**EXERCISE DESCRIPTION**
The answer is the set of lines that include "icon", copied from the data below.

***** GIVEN RECORDS

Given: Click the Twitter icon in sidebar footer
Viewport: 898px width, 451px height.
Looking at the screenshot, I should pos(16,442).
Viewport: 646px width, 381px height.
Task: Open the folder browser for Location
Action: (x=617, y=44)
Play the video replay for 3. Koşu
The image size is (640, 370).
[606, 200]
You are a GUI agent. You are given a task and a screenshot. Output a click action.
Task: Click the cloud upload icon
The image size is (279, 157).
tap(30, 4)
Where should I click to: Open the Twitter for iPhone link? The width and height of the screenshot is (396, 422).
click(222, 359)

**********
***** GIVEN RECORDS

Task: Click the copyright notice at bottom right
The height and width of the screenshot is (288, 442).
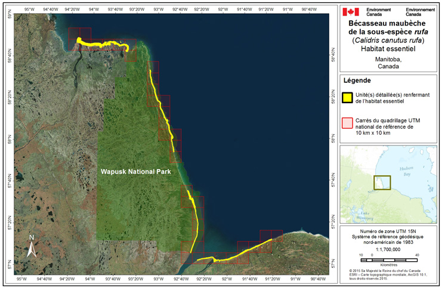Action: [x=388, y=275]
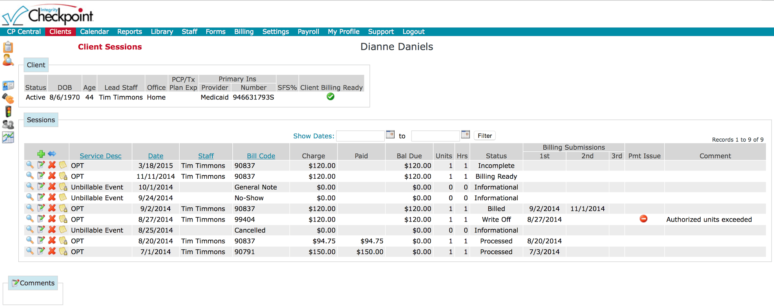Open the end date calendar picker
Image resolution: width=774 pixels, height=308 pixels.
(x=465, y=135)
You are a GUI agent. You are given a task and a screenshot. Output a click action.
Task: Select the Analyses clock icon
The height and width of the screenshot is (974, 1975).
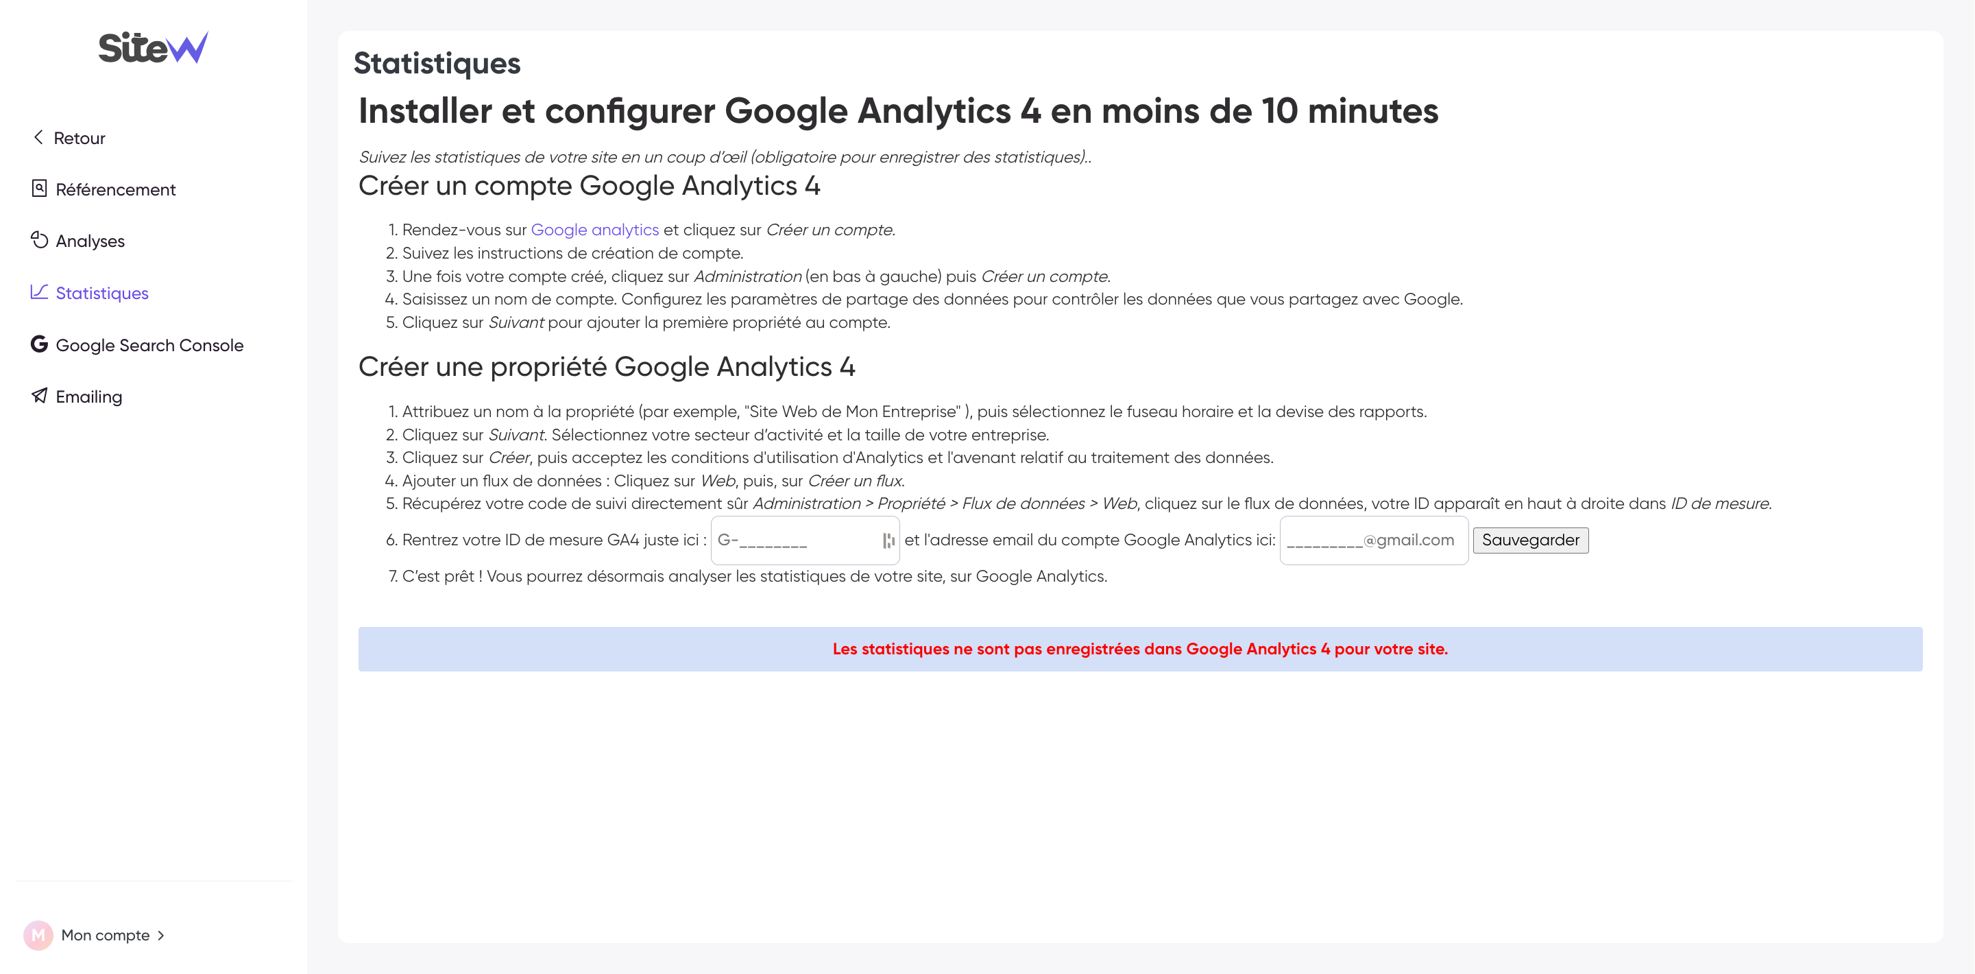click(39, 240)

**********

**RESPONSE TO THIS EXERCISE**
Given: Click the Twitter icon in sidebar footer
Task: Click the cloud upload icon
Task: Select the Analyses clock icon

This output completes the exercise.